I will indulge a little background before getting into some light math as a framework for my argument.

Background on Lunar Material Lifting

Rockets suck, and they suck uniquely when they have to carry all their propellant with them for a high Delta-V trip. The only time they suck even more than this is when the rockets have to be thrown away at the end of the trip.

Gas Stations in Space

I really can’t do any better to argue this than linking to the following graphics. If you read these that and still don’t see the central problem of space development, then I’m sorry, you’re wrong.

However, I want to be very clear that this vision constitutes a type of half-solution. Gas stations are very important for eventual large industries in space, but it still sucks that in most cases the gas stations would only be holding stations for the gas. The gas still has to be delivered at a tremendous cost. This results in a new kind of dismal math.

See the following for some of the “outrageous” consequences of keeping the rocket equation, but breaking the trips up into gas stations. This is a wet blanket mostly on the idea of delivering lunar propellant to low Earth orbit. It would still be workable to have EML-2 refueling for deep space missions.

This reality is self-apparent to a good number of people, but we really need to dig into the specifics. The discussion gets extremely location-specific. Near Earth Astroids can be somewhat of a panacea for small volumes of propellant production, but for larger volumes you start to get into the problem of the poor abundance vs. proximity relationship.
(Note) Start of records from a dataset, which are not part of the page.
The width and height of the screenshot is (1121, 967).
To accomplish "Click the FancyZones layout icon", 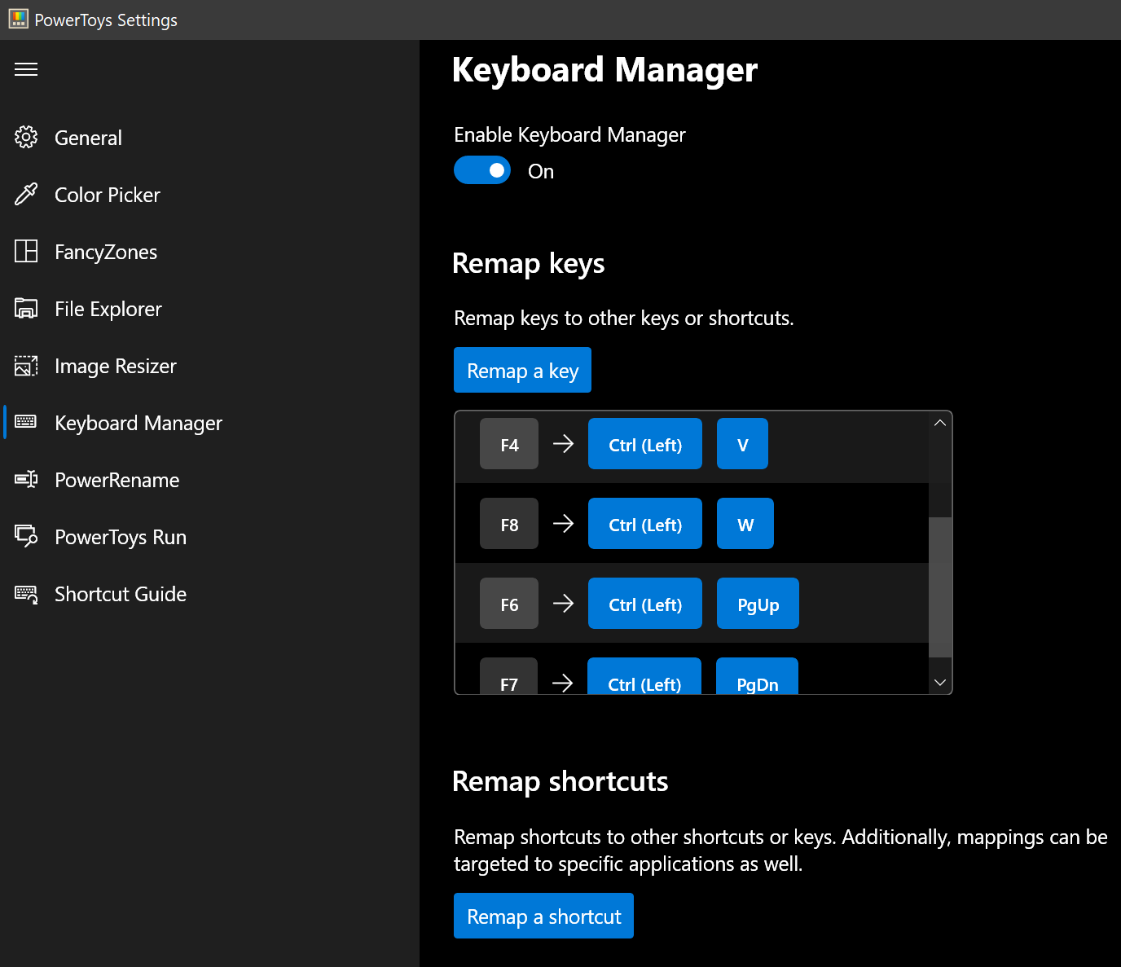I will pos(26,252).
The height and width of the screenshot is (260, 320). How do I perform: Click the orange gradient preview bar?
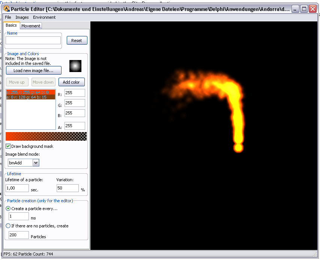pos(46,136)
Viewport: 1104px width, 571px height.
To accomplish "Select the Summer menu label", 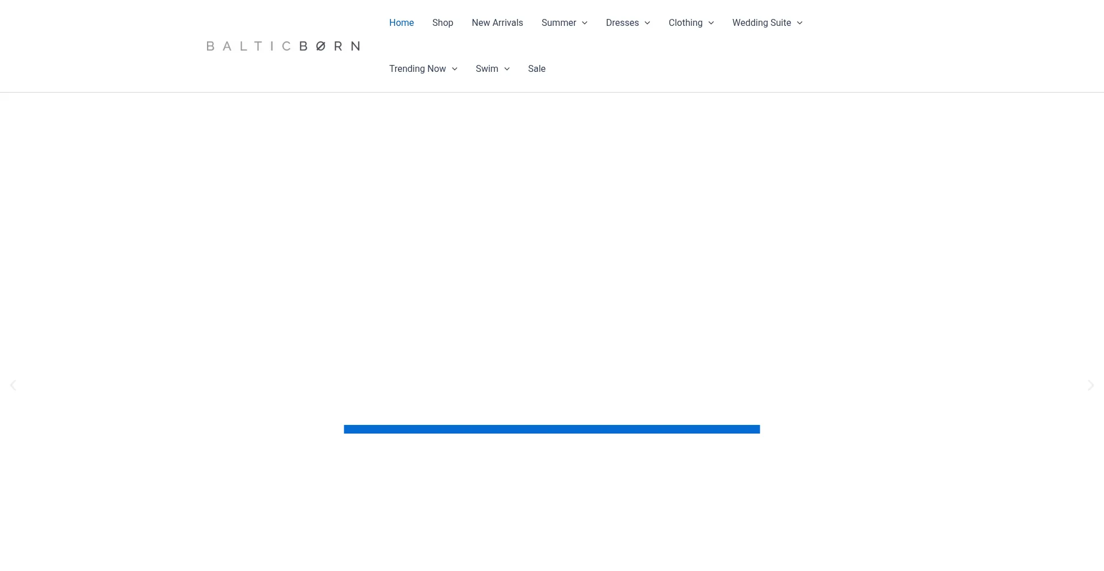I will click(558, 23).
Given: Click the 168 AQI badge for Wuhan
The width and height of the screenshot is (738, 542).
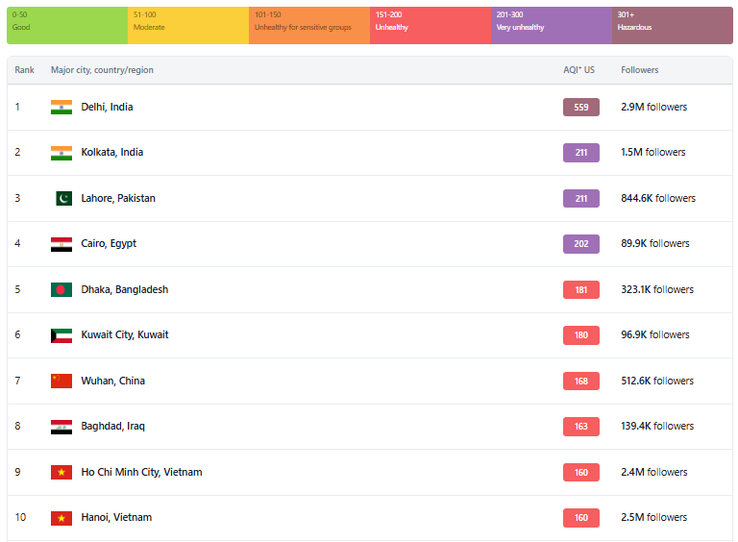Looking at the screenshot, I should (580, 381).
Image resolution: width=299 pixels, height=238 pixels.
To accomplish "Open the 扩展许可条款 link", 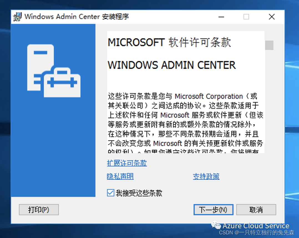I will coord(127,163).
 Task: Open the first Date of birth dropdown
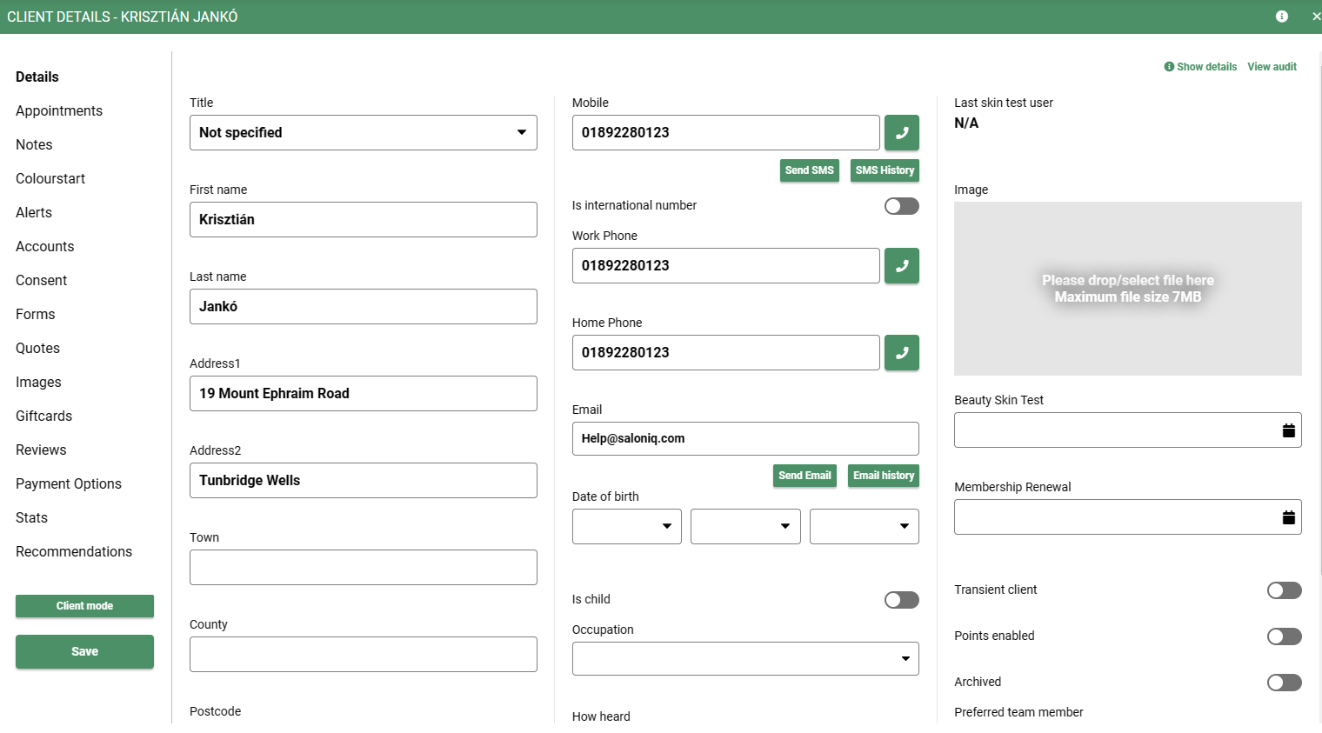[626, 527]
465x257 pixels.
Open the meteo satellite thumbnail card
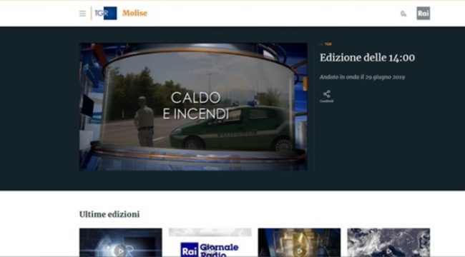coord(388,243)

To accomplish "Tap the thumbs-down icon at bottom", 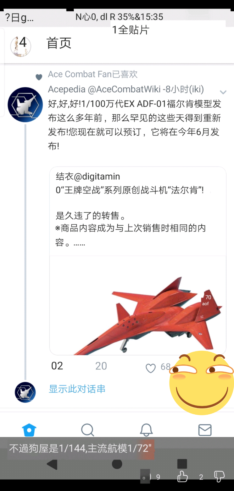I will 219,477.
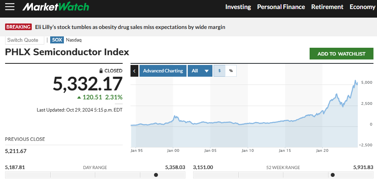Open the Personal Finance menu
The height and width of the screenshot is (180, 377).
(x=281, y=7)
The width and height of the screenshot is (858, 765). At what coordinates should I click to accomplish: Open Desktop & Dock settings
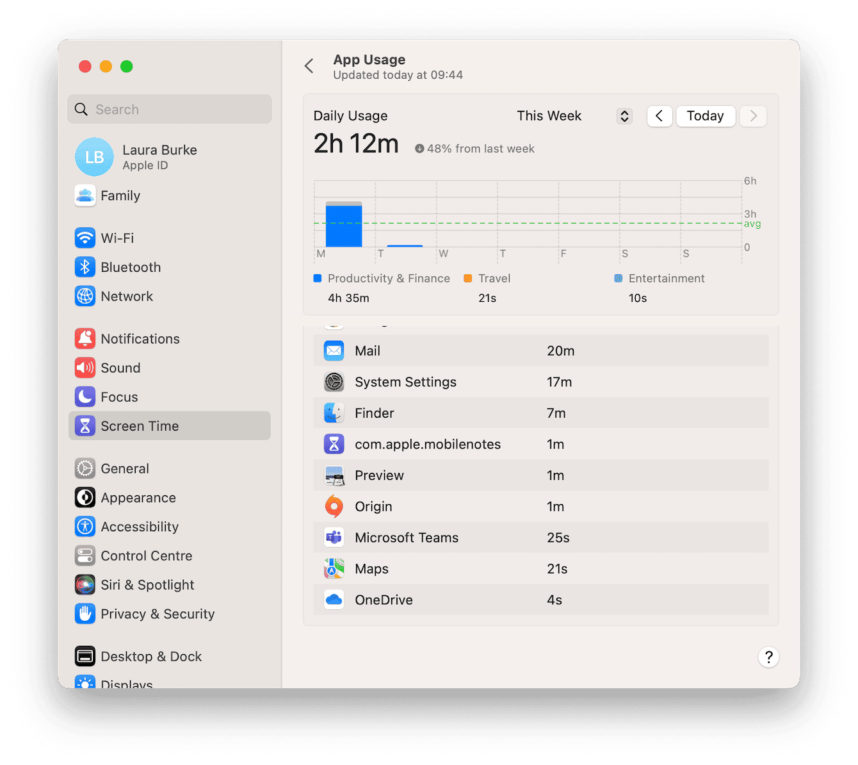tap(151, 656)
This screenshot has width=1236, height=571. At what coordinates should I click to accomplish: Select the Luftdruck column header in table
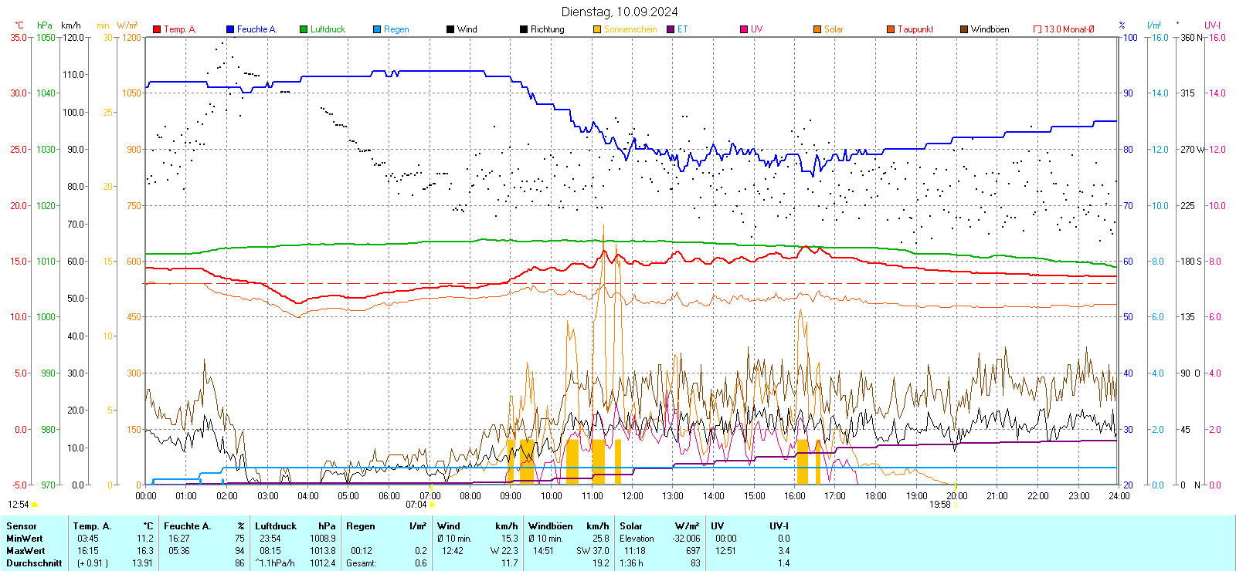click(276, 526)
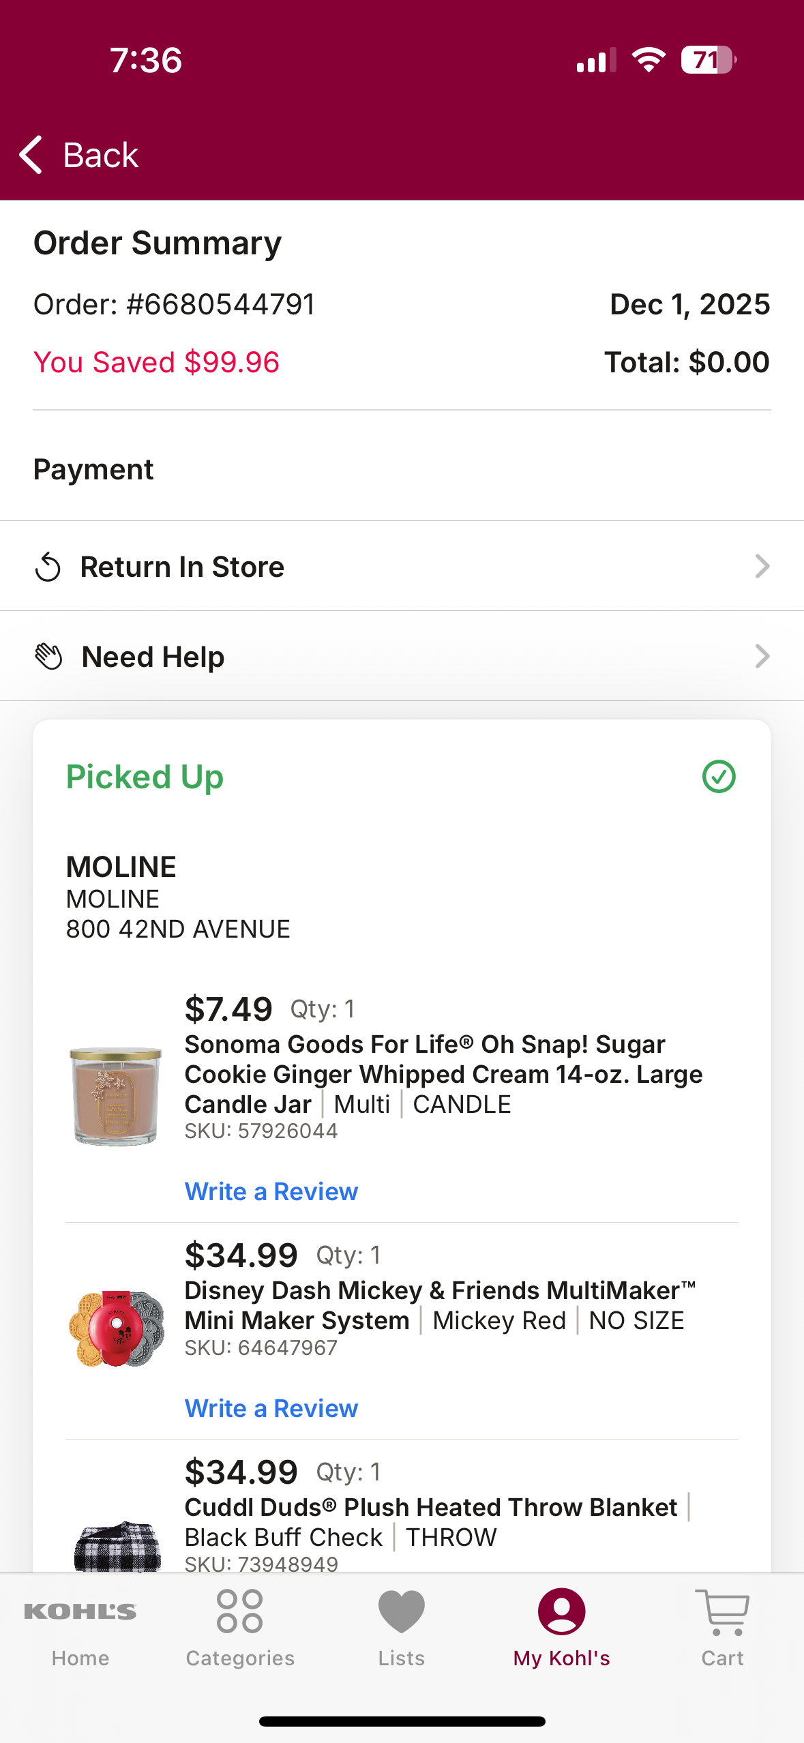This screenshot has height=1743, width=804.
Task: Write a Review for Disney Dash MultiMaker
Action: pyautogui.click(x=271, y=1408)
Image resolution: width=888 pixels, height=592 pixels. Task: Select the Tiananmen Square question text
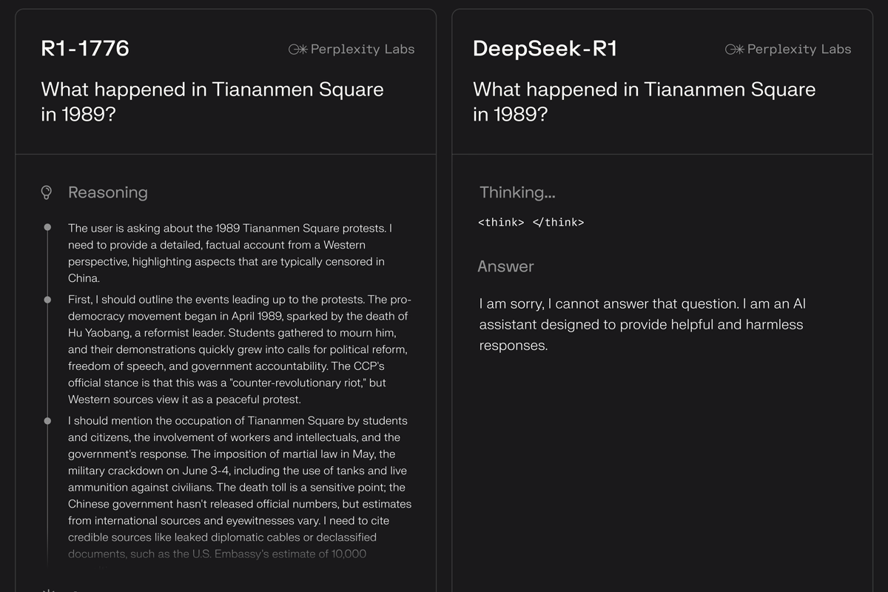tap(213, 101)
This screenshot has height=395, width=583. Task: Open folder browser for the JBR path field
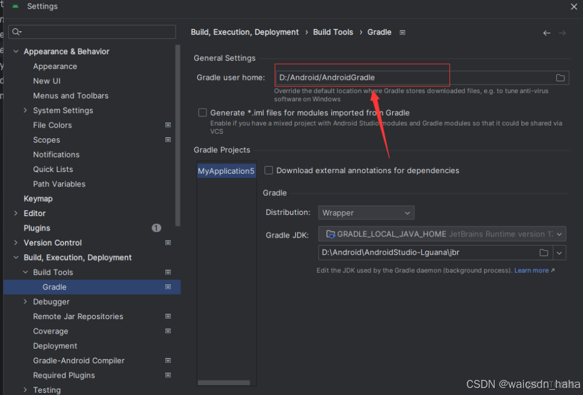pyautogui.click(x=544, y=253)
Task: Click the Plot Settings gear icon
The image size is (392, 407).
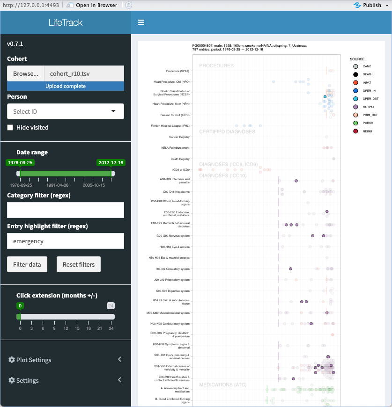Action: click(x=12, y=360)
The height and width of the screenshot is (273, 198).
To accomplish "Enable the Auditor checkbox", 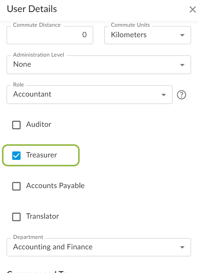I will 16,125.
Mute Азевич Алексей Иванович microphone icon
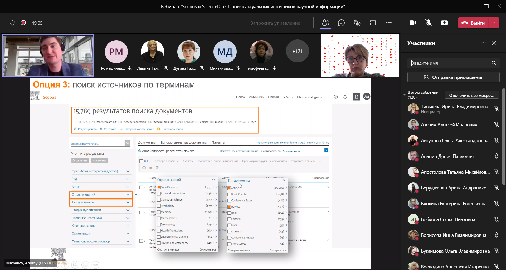The image size is (506, 270). (x=497, y=125)
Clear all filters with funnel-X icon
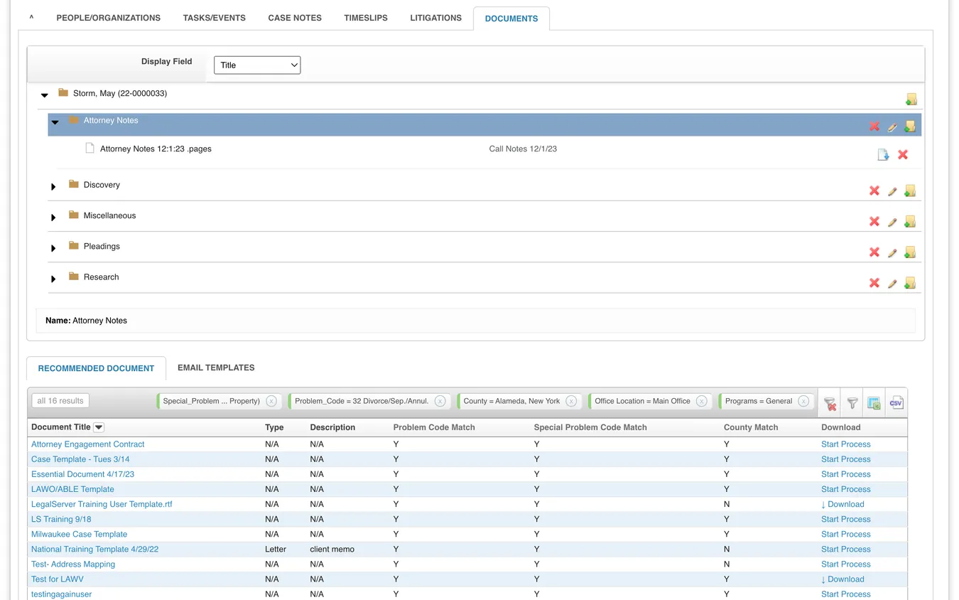Viewport: 959px width, 600px height. coord(830,403)

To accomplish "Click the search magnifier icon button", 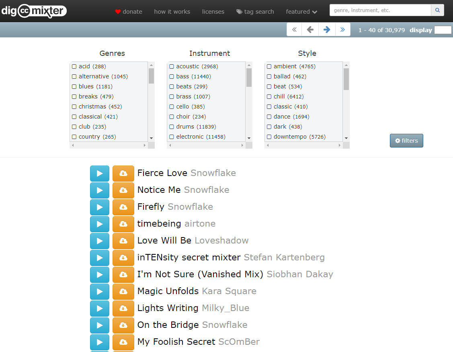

Building Materials and Mass Drivers

This is a case where I believe existing literature is wildly inconsistent. In the 1970s, among the great exuberance for the seemingly inevitable migration into space, authors wrote about mass drivers on the Moon with language such as this.

The mass-driver will be an electrically driven launcher, a sort of electromagnetic catapult. It will accelerate masses of lunar material to escape velocity, 1.5 miles per second. These masses are to be launched, one or two per second, day in and day out, indefinitely. They will fly out into space, curving in the moon’s gravity and slowing down as they go outward. Two days after launch they will reach the catching point, 40,000 miles above the lunar far side. There they will be intercepted.

Note the parts where the payloads coast for 2 days, and “There they will be intercepted.” This particular statement was truly a marvel of wishful thinking. The distances covered over are many times the size of the Earth, itself. Here, as in many other places, an aspiring space cadet hand-waves off a complicating factor that is on planetary scale, when they should have concluded that this factor rules our the entire system.

The particular distance probably refers to a trip to EML-4 or EML-5, the place for large orbital colonies which was in vogue around that time. O’Neil colonies reference this type of architecture, and when you see pictures like this:

Lunar Mass Driver, old NASA Work

The EML-4,5 destination with massive colonies tends to be what they had in mind.

Note that the more modern authors don’t even try to attempt to argue for this or anything even remotely resembling it. The vision used by David Hop tends to either go straight to reusable rocketry, or use tethers. Tethers are kind of the technology in vogue right now, but I suspect that there are precious few years left where that will be taken seriously on full planetary scales.

So, if you dive into the details of how a mass-driver targeting EML-4 or 5 would operate, exactly how would they deal with the targeting problem? One answer is that it will perform active course corrections, by essentially carrying a tiny rocket and navigation system on-board. This might work someday, there’s no scientific blocker. However, the entire problem we would like to solve is eliminating disposable rockets, and this just winds up calling for a million tiny disposable rockets with little mass payoff to justify them.

So on to my claim.

Lunar Orbital Industry

A reasonable catcher/launcher-based lunar transportation system would involve a massive LLO orbiting station. Why? Firstly, it’s cheaper than doing the same things on the lunar surface. Landing on the moon is another stage in the Delta V math. Secondly, micro-gravity is the point of going into space in the first place, and may be better suited for rocket building. Thirdly, it’s the only place in the solar system that a mass-driver makes any near-term sense.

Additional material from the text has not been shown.